Actions to take:
• A. In the post, what two things does it suggest the man could do for himself if he didn't like the dish?
• B. Condense the paragraph of the post that begins "They don't have to like every dish" into one shorter sentence that keeps its main points.
• C. Update the part of the post that opens with the words containing "If he wants" and closes with "to that effect.", changing "sulk" to "pout".

Passage:
They don't have to like every dish you cook and are entitled to express a preference politely- but frankly if he didn't like it-he is presumably a grown man capable of fixing himself a sandwich....or even cooking himself something else.
That said head in hands was a tad drama lama and probably wasn't the greatest but that doesn't justify the rudeness of the three of them.
If he wants to sulk - fine.Don't feed him and cook yourself (and your sons IF they apologize after you've spoken to them yourselves about their rudeness-they aren't sheep and old enough to know their Dad was out of line) something that smells gorgeous
I Would Rather Climb A Mountain Than Crawl Into A Hole
MSE Florida wedding .....no problem0 -
Maybe the head in hands was a response to more than this incident as most people faced with unusual or surprising behavior would react differently, lots of people have said he would be wearing the dinner if it had been them, or words to that effect.

Stored data:
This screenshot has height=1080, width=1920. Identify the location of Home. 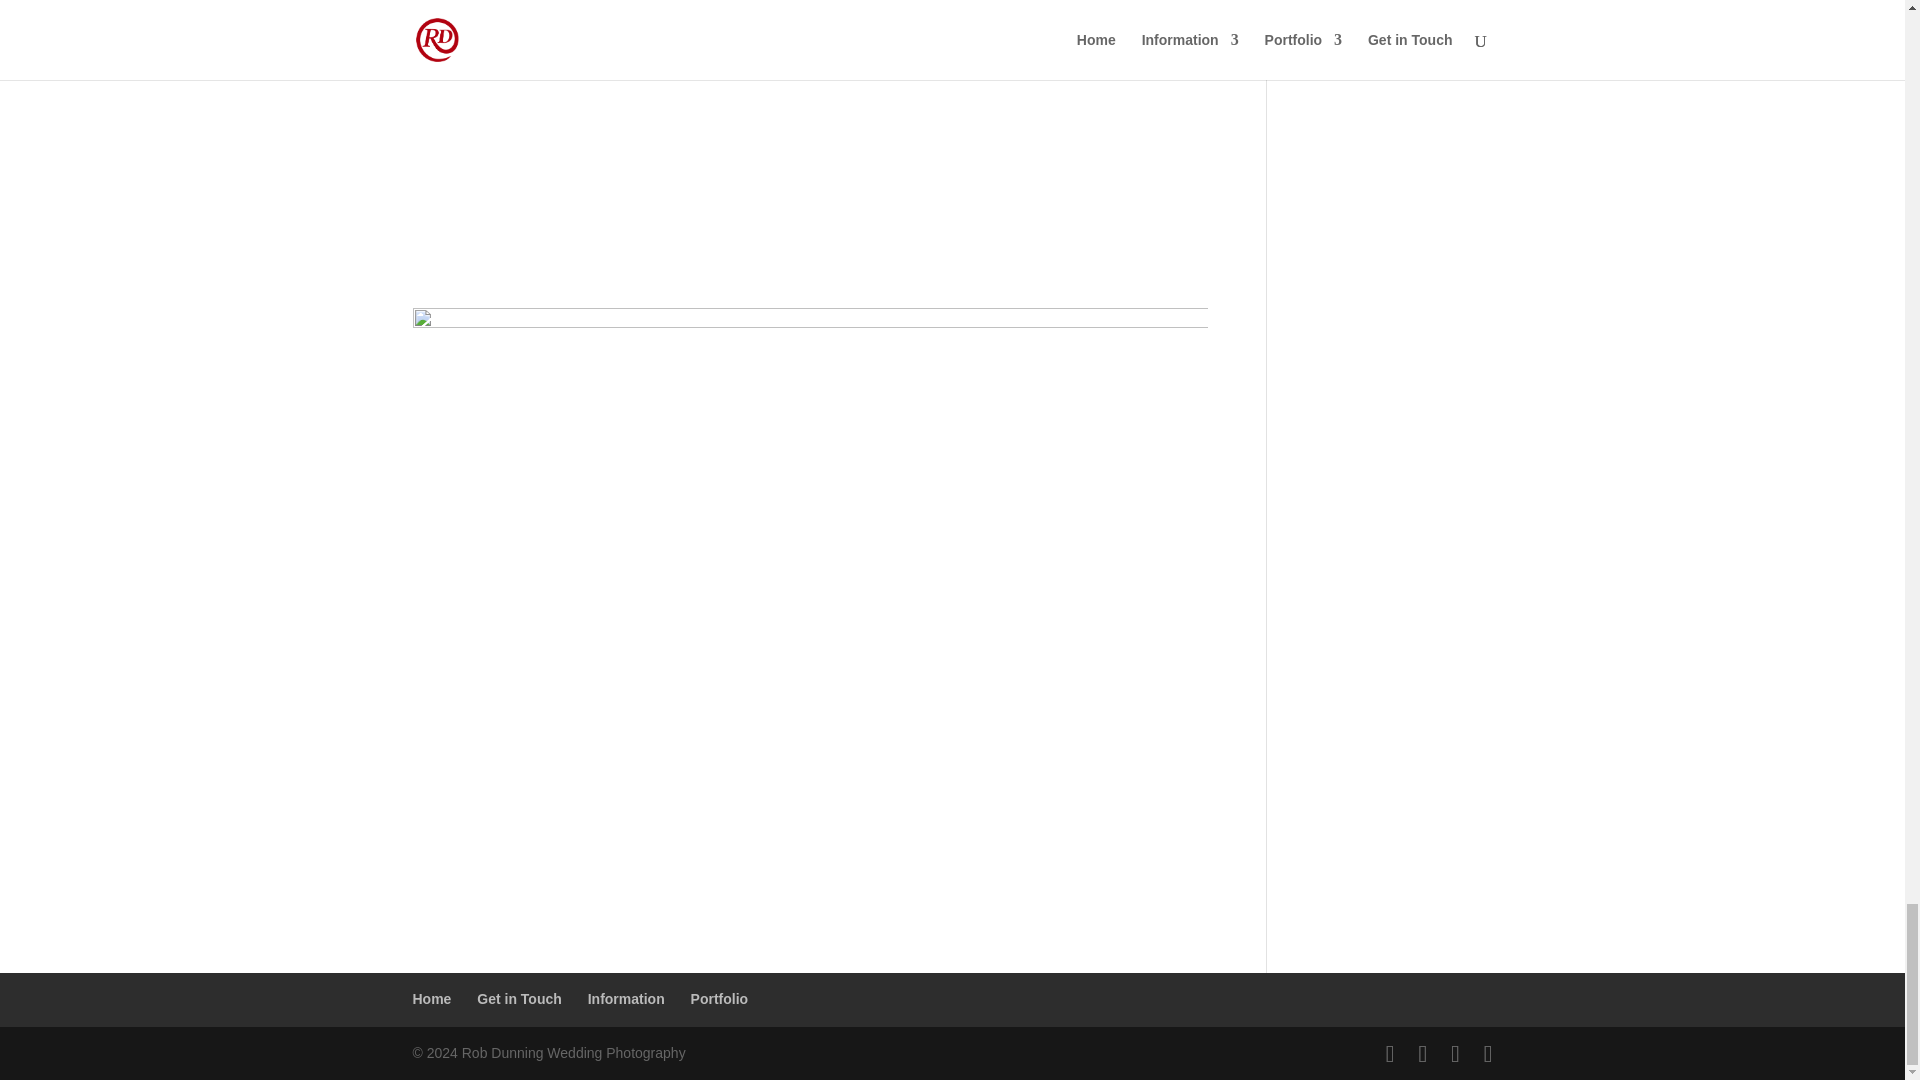
(432, 998).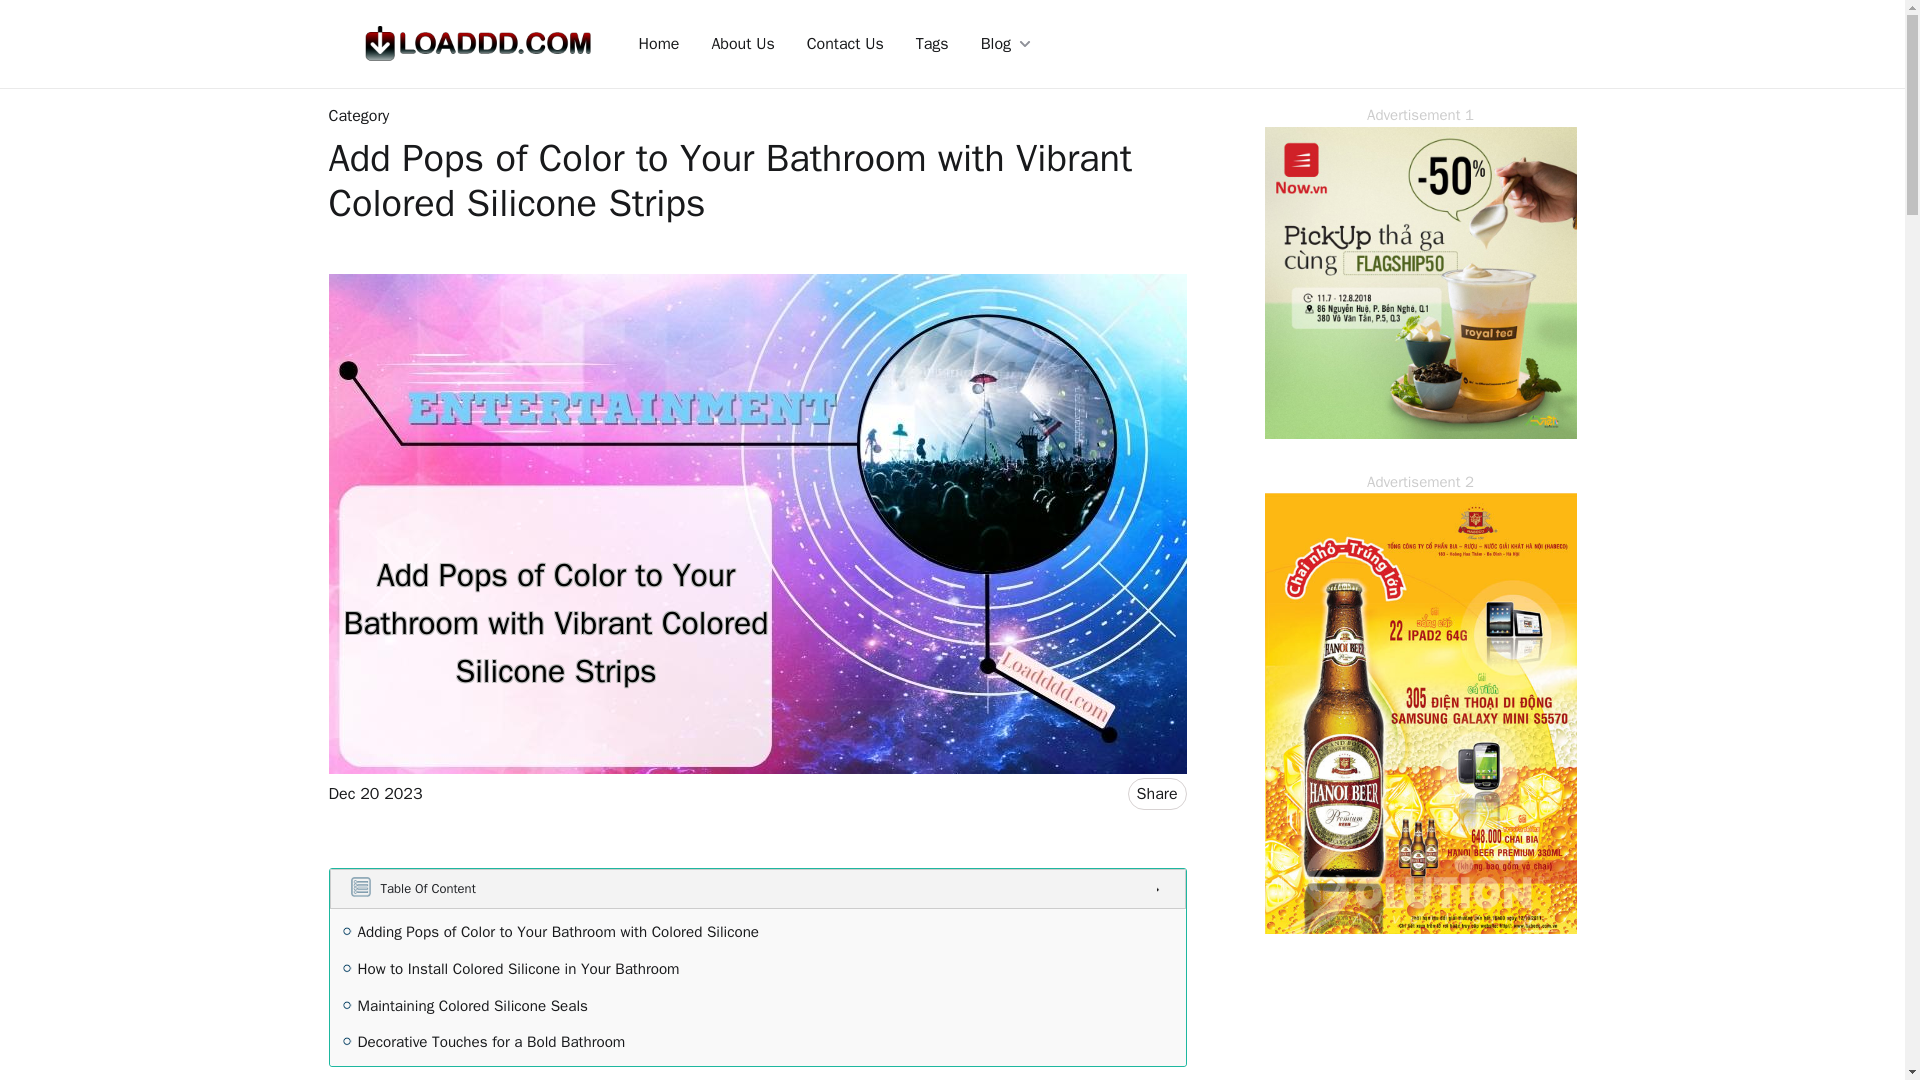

Expected answers:
• A. Fix himself a sandwich or cook himself something else.

• B. They may politely prefer other food, but a grown man who dislikes a dish can make himself a sandwich or cook something else.

• C.
If he wants to pout - fine.Don't feed him and cook yourself (and your sons IF they apologize after you've spoken to them yourselves about their rudeness-they aren't sheep and old enough to know their Dad was out of line) something that smells gorgeous
I Would Rather Climb A Mountain Than Crawl Into A Hole
MSE Florida wedding .....no problem0 -
Maybe the head in hands was a response to more than this incident as most people faced with unusual or surprising behavior would react differently, lots of people have said he would be wearing the dinner if it had been them, or words to that effect.